** PROBLEM **
The response must match the data below exactly, line for line.

Items from a dataset

━━━━━━

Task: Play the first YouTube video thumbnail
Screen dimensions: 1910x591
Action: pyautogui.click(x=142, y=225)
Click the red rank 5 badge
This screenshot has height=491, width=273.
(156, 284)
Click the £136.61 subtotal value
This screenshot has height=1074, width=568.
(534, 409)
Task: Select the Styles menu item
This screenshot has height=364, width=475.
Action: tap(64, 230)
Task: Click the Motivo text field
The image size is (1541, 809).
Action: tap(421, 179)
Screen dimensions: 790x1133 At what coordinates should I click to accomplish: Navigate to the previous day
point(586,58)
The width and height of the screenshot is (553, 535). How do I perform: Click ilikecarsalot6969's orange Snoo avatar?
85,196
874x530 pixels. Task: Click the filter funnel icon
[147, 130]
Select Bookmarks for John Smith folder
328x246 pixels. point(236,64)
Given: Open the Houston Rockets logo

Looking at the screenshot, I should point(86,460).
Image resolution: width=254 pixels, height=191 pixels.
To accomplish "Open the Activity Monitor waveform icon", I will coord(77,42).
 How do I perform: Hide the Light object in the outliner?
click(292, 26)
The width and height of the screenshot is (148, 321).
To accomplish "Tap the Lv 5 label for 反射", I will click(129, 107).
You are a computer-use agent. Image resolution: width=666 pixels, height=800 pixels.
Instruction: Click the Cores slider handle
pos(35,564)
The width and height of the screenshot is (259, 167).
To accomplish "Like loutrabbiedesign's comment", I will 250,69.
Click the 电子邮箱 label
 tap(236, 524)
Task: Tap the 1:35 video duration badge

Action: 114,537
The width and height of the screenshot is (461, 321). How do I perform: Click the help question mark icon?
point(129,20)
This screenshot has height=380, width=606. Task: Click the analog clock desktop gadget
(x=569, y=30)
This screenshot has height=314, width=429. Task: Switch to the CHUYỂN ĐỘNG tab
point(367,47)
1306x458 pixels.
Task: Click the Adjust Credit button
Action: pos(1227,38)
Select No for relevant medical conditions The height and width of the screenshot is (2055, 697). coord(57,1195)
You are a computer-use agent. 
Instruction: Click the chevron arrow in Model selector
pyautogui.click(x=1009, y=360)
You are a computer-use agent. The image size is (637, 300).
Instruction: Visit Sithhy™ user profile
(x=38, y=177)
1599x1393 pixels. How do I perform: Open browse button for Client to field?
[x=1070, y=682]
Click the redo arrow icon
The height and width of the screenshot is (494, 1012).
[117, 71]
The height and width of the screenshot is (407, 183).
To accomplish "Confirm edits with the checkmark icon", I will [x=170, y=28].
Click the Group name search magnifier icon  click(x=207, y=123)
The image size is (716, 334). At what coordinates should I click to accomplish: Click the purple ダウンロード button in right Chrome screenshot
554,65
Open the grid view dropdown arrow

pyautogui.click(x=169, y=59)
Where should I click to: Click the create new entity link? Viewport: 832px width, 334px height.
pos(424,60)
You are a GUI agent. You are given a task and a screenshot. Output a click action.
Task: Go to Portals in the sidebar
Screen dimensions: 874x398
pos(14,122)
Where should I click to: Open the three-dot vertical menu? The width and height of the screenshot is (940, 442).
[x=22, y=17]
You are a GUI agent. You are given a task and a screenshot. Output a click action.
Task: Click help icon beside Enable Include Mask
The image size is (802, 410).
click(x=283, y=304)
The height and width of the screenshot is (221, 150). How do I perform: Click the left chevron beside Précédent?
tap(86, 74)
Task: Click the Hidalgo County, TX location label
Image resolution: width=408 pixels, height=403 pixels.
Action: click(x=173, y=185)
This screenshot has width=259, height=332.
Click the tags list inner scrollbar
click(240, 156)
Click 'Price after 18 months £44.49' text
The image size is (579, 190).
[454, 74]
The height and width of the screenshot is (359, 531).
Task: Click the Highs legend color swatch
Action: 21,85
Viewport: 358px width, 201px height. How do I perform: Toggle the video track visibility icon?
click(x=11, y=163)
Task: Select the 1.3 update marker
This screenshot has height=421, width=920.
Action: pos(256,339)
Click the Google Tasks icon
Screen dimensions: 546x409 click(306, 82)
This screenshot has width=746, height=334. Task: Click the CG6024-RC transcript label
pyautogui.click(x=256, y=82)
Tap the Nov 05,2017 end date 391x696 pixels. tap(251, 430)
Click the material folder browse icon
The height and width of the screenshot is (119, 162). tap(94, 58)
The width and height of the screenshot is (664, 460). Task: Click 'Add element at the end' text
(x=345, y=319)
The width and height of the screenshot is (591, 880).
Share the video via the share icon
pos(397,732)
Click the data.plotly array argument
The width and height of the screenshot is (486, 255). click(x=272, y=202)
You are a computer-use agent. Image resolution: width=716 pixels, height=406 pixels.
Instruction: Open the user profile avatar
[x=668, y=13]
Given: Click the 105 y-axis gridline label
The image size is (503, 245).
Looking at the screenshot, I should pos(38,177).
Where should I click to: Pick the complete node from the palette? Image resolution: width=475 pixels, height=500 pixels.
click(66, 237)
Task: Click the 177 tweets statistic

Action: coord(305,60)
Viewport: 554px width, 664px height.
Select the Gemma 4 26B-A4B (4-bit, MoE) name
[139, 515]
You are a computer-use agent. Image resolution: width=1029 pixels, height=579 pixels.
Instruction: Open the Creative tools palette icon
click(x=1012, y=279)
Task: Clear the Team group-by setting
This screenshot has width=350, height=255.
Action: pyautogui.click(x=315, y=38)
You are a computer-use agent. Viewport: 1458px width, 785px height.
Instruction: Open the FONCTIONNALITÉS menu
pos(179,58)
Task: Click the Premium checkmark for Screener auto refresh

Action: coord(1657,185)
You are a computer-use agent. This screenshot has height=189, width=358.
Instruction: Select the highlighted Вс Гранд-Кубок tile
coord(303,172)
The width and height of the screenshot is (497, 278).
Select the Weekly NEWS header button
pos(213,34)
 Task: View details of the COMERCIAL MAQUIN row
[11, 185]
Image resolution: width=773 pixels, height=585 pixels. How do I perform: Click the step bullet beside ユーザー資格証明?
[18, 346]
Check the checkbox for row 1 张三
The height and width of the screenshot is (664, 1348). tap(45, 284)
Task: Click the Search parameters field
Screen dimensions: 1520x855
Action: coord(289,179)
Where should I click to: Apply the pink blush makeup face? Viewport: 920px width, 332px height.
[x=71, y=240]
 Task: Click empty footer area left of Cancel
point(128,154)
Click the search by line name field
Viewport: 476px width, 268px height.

━━━━━━

** EXERCISE ANSWER **
Task: Play the first YouTube video thumbnail
Screen dimensions: 1910x591
Action: pyautogui.click(x=142, y=225)
Click the red rank 5 badge
This screenshot has height=491, width=273.
(156, 284)
Click the £136.61 subtotal value
This screenshot has height=1074, width=568.
(534, 409)
Task: Select the Styles menu item
This screenshot has height=364, width=475.
Action: tap(64, 230)
Task: Click the Motivo text field
The image size is (1541, 809).
Action: tap(421, 179)
Screen dimensions: 790x1133 At what coordinates should I click to accomplish: Navigate to the previous day
point(586,58)
The width and height of the screenshot is (553, 535). How do I perform: Click ilikecarsalot6969's orange Snoo avatar?
85,196
874x530 pixels. Task: Click the filter funnel icon
[147, 130]
Select Bookmarks for John Smith folder
328x246 pixels. point(236,64)
Given: Open the Houston Rockets logo

Looking at the screenshot, I should point(86,460).
Image resolution: width=254 pixels, height=191 pixels.
To accomplish "Open the Activity Monitor waveform icon", I will coord(77,42).
 How do I perform: Hide the Light object in the outliner?
click(292, 26)
The width and height of the screenshot is (148, 321).
To accomplish "Tap the Lv 5 label for 反射", I will click(129, 107).
You are a computer-use agent. Image resolution: width=666 pixels, height=800 pixels.
Instruction: Click the Cores slider handle
pos(35,564)
The width and height of the screenshot is (259, 167).
To accomplish "Like loutrabbiedesign's comment", I will 250,69.
Click the 电子邮箱 label
 tap(236, 524)
Task: Tap the 1:35 video duration badge

Action: 114,537
The width and height of the screenshot is (461, 321). How do I perform: Click the help question mark icon?
point(129,20)
This screenshot has height=380, width=606. Task: Click the analog clock desktop gadget
(x=569, y=30)
This screenshot has height=314, width=429. Task: Switch to the CHUYỂN ĐỘNG tab
point(367,47)
1306x458 pixels.
Task: Click the Adjust Credit button
Action: pos(1227,38)
Select No for relevant medical conditions The height and width of the screenshot is (2055, 697). coord(57,1195)
You are a computer-use agent. 
Instruction: Click the chevron arrow in Model selector
pyautogui.click(x=1009, y=360)
You are a computer-use agent. The image size is (637, 300).
Instruction: Visit Sithhy™ user profile
(x=38, y=177)
1599x1393 pixels. How do I perform: Open browse button for Client to field?
[x=1070, y=682]
Click the redo arrow icon
The height and width of the screenshot is (494, 1012).
[117, 71]
The height and width of the screenshot is (407, 183).
To accomplish "Confirm edits with the checkmark icon", I will [x=170, y=28].
Click the Group name search magnifier icon  click(x=207, y=123)
The image size is (716, 334). At what coordinates should I click to accomplish: Click the purple ダウンロード button in right Chrome screenshot
554,65
Open the grid view dropdown arrow

pyautogui.click(x=169, y=59)
Where should I click to: Click the create new entity link? Viewport: 832px width, 334px height.
pos(424,60)
You are a GUI agent. You are given a task and a screenshot. Output a click action.
Task: Go to Portals in the sidebar
Screen dimensions: 874x398
pos(14,122)
Where should I click to: Open the three-dot vertical menu? The width and height of the screenshot is (940, 442).
[x=22, y=17]
You are a GUI agent. You are given a task and a screenshot. Output a click action.
Task: Click help icon beside Enable Include Mask
The image size is (802, 410).
click(x=283, y=304)
The height and width of the screenshot is (221, 150). How do I perform: Click the left chevron beside Précédent?
tap(86, 74)
Task: Click the Hidalgo County, TX location label
Image resolution: width=408 pixels, height=403 pixels.
Action: click(x=173, y=185)
This screenshot has width=259, height=332.
Click the tags list inner scrollbar
click(240, 156)
Click 'Price after 18 months £44.49' text
The image size is (579, 190).
[454, 74]
The height and width of the screenshot is (359, 531).
Task: Click the Highs legend color swatch
Action: 21,85
Viewport: 358px width, 201px height. How do I perform: Toggle the video track visibility icon?
click(x=11, y=163)
Task: Select the 1.3 update marker
This screenshot has height=421, width=920.
Action: pos(256,339)
Click the Google Tasks icon
Screen dimensions: 546x409 click(306, 82)
This screenshot has width=746, height=334. Task: Click the CG6024-RC transcript label
pyautogui.click(x=256, y=82)
Tap the Nov 05,2017 end date 391x696 pixels. tap(251, 430)
Click the material folder browse icon
The height and width of the screenshot is (119, 162). tap(94, 58)
The width and height of the screenshot is (664, 460). Task: Click 'Add element at the end' text
(x=345, y=319)
The width and height of the screenshot is (591, 880).
Share the video via the share icon
pos(397,732)
Click the data.plotly array argument
The width and height of the screenshot is (486, 255). click(x=272, y=202)
You are a computer-use agent. Image resolution: width=716 pixels, height=406 pixels.
Instruction: Open the user profile avatar
[x=668, y=13]
Given: Click the 105 y-axis gridline label
The image size is (503, 245).
Looking at the screenshot, I should pos(38,177).
Where should I click to: Pick the complete node from the palette? Image resolution: width=475 pixels, height=500 pixels.
click(66, 237)
Task: Click the 177 tweets statistic

Action: coord(305,60)
Viewport: 554px width, 664px height.
Select the Gemma 4 26B-A4B (4-bit, MoE) name
[139, 515]
You are a computer-use agent. Image resolution: width=1029 pixels, height=579 pixels.
Instruction: Open the Creative tools palette icon
click(x=1012, y=279)
Task: Clear the Team group-by setting
This screenshot has width=350, height=255.
Action: pyautogui.click(x=315, y=38)
You are a computer-use agent. Viewport: 1458px width, 785px height.
Instruction: Open the FONCTIONNALITÉS menu
pos(179,58)
Task: Click the Premium checkmark for Screener auto refresh

Action: coord(1657,185)
You are a computer-use agent. This screenshot has height=189, width=358.
Instruction: Select the highlighted Вс Гранд-Кубок tile
coord(303,172)
The width and height of the screenshot is (497, 278).
Select the Weekly NEWS header button
pos(213,34)
 Task: View details of the COMERCIAL MAQUIN row
[11, 185]
Image resolution: width=773 pixels, height=585 pixels. How do I perform: Click the step bullet beside ユーザー資格証明?
[18, 346]
Check the checkbox for row 1 张三
The height and width of the screenshot is (664, 1348). tap(45, 284)
Task: Click the Search parameters field
Screen dimensions: 1520x855
Action: coord(289,179)
Where should I click to: Apply the pink blush makeup face? Viewport: 920px width, 332px height.
[x=71, y=240]
 Task: Click empty footer area left of Cancel
point(128,154)
Click the search by line name field
Viewport: 476px width, 268px height.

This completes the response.